# 1. 本文概述

本文实现了三个不同版本的 Mixture of Experts 模型，分别是最基础版本的 MoE（主要是为了理解 MoE 的基本原理）、Sparse MoE（大模型训练使用的基础版本）和 Deepseek 用的 SharedExpert MoE。

MoE 网络中包含多个 Experts，这个 Expert 一般是一个 FeedForward Network(FFN)。

In [2]:
# 导入基本模块
import torch
import torch.nn as nn
import torch.nn.functional as F

In [3]:
# Expert Model
class BasicExpert(nn.Module):
    def __init__(self, in_dim, out_dim):
        super().__init__()
        self.linear = nn.Linear(in_dim, out_dim)
    
    def forward(self, x):
        return self.linear(x)

## 2. 基础版本 MoE

In [4]:
class BasicMoE(nn.Module):
    def __init__(self, in_dim, out_dim, num_experts):
        super().__init__()
        self.experts = nn.ModuleList([BasicExpert(in_dim, out_dim) for _ in range(num_experts)])
        self.gate = nn.Linear(in_dim, num_experts)

    def forward(self, x):
        gates = torch.softmax(self.gate(x), dim=-1)  # (batch_size, num_experts) 每个样本的 experts 权重
        expert_outs = torch.cat([expert(x).unsqueeze(1) for expert in self.experts], dim=1)
        return torch.sum(gates.unsqueeze(-1) * expert_outs, dim=1)


def test_basic_moe():
    model = BasicMoE(in_dim=4, out_dim=6, num_experts=3)
    x = torch.randn(4, 4)
    out = model(x)
    print(out)

test_basic_moe()

tensor([[-0.1026,  0.3825, -0.1686,  0.0659,  0.0834,  0.2812],
        [-0.1002,  0.1845,  0.0657, -0.3885,  0.0059,  0.3821],
        [ 0.1400,  0.8646, -0.1015, -0.0725,  0.1338,  0.4425],
        [-0.3135,  0.5524, -0.1161,  0.2923,  0.1513,  0.3765]],
       grad_fn=<SumBackward1>)


# 3. Sparse MoE
![image.png](attachment:image.png)

In [10]:
class MoERouter(nn.Module):
    def __init__(self, hidden_dim, num_experts, top_k=3, eps=1e-6):
        super().__init__()
        self.gate = nn.Linear(hidden_dim, num_experts)
        self.num_experts = num_experts
        self.top_k = top_k
        self.eps = eps  # 防止除以零的小量

    def forward(self, x):
        router_probs = F.softmax(self.gate(x), dim=-1)

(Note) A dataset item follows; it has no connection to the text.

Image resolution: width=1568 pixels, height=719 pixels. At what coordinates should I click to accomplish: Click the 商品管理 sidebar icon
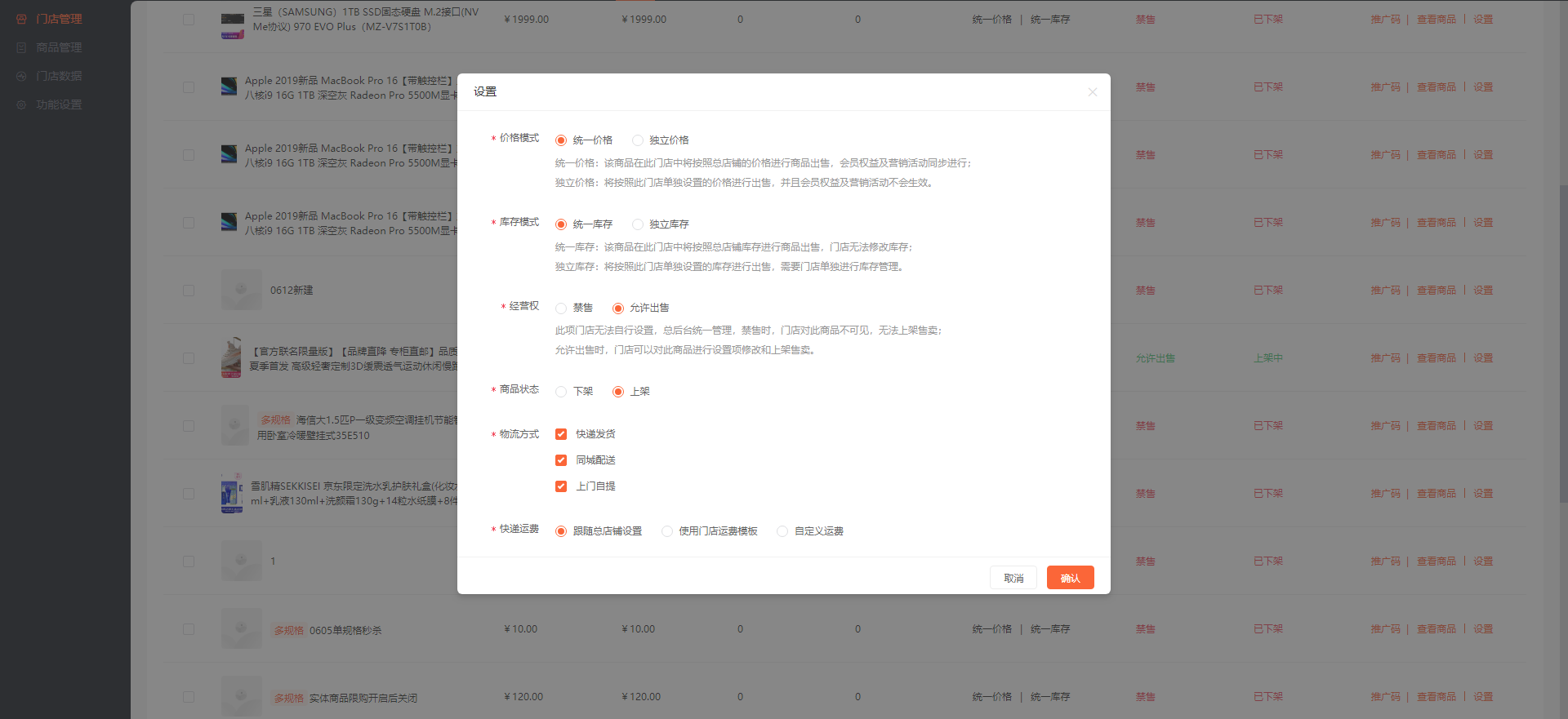(x=21, y=47)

        top_k_probs, top_k_indices = torch.topk(router_probs, self.top_k, dim=-1)  # 选取 top-k 专家
        top_k_weights = top_k_probs / (top_k_probs.sum(dim=-1, keepdim=True) + self.eps)  # 归一化权重（数值稳定性优化）

        return top_k_weights, top_k_indices


class SparseMoE(nn.Module):
    """稀疏混合专家模块"""
    def __init__(self, hidden_dim, num_experts, top_k=4):
        super().__init__()
        self.router = MoERouter(hidden_dim, num_experts, top_k)
        self.experts = nn.ModuleList([BasicExpert(hidden_dim, hidden_dim) for _ in range(num_experts)])
        self.num_experts = num_experts
        self.top_k = top_k

    def forward(self, x):
        batch_size, seq_len, hidden_dim = x.shape
        x_flat = x.view(-1, hidden_dim)  # (batch*seq, hidden_dim)

        top_k_weights, top_k_indices = self.router(x_flat)

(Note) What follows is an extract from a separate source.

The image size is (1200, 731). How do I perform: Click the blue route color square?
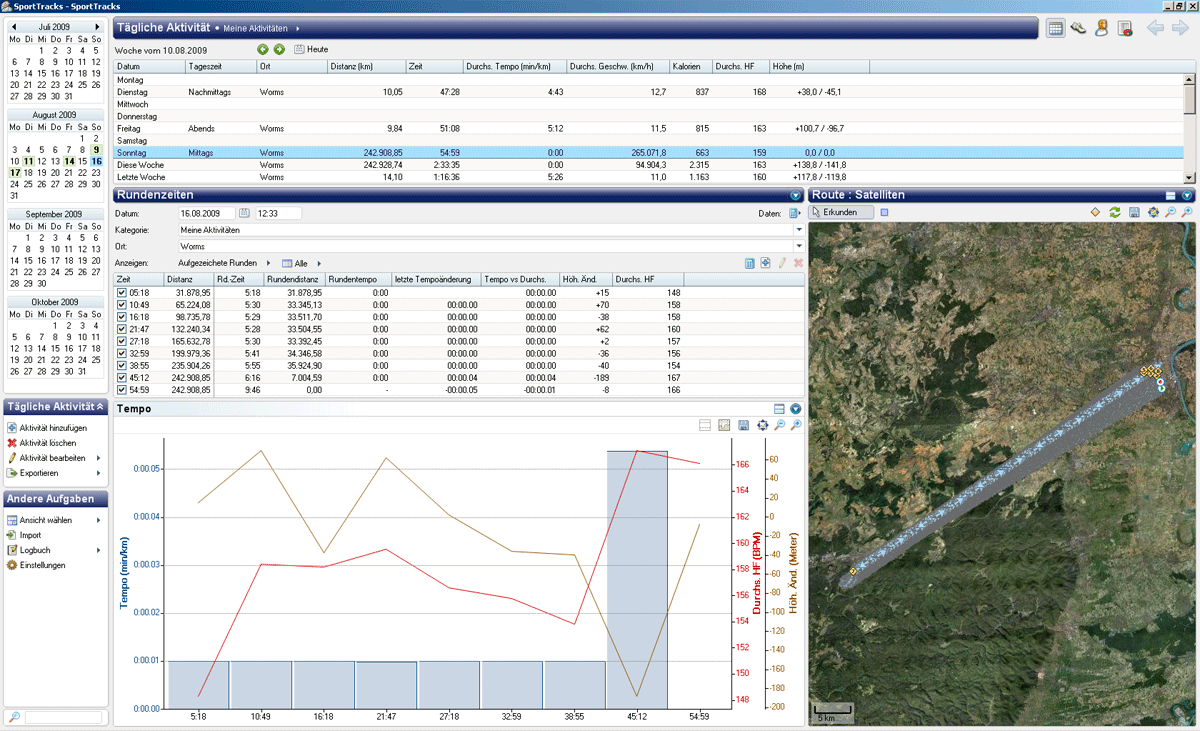pos(884,212)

        moe_output = torch.zeros_like(x_flat)  # 初始化输出张量

        # 遍历每个 top-k 专家
        for i in range(self.top_k):
            # 获取 top-i 专家对应的索引和权重
            expert_idx = top_k_indices[:, i]  # (batch*seq,)
            weight = top_k_weights[:, i].unsqueeze(1)  # (batch*seq, 1)

            # 选择对应的专家输出
            selected_input = torch.zeros_like(x_flat)
            for idx, expert in enumerate(self.experts):
                mask = (expert_idx == idx).float().unsqueeze(1)  # (batch*seq, 1)
                selected_input += mask * expert(x_flat)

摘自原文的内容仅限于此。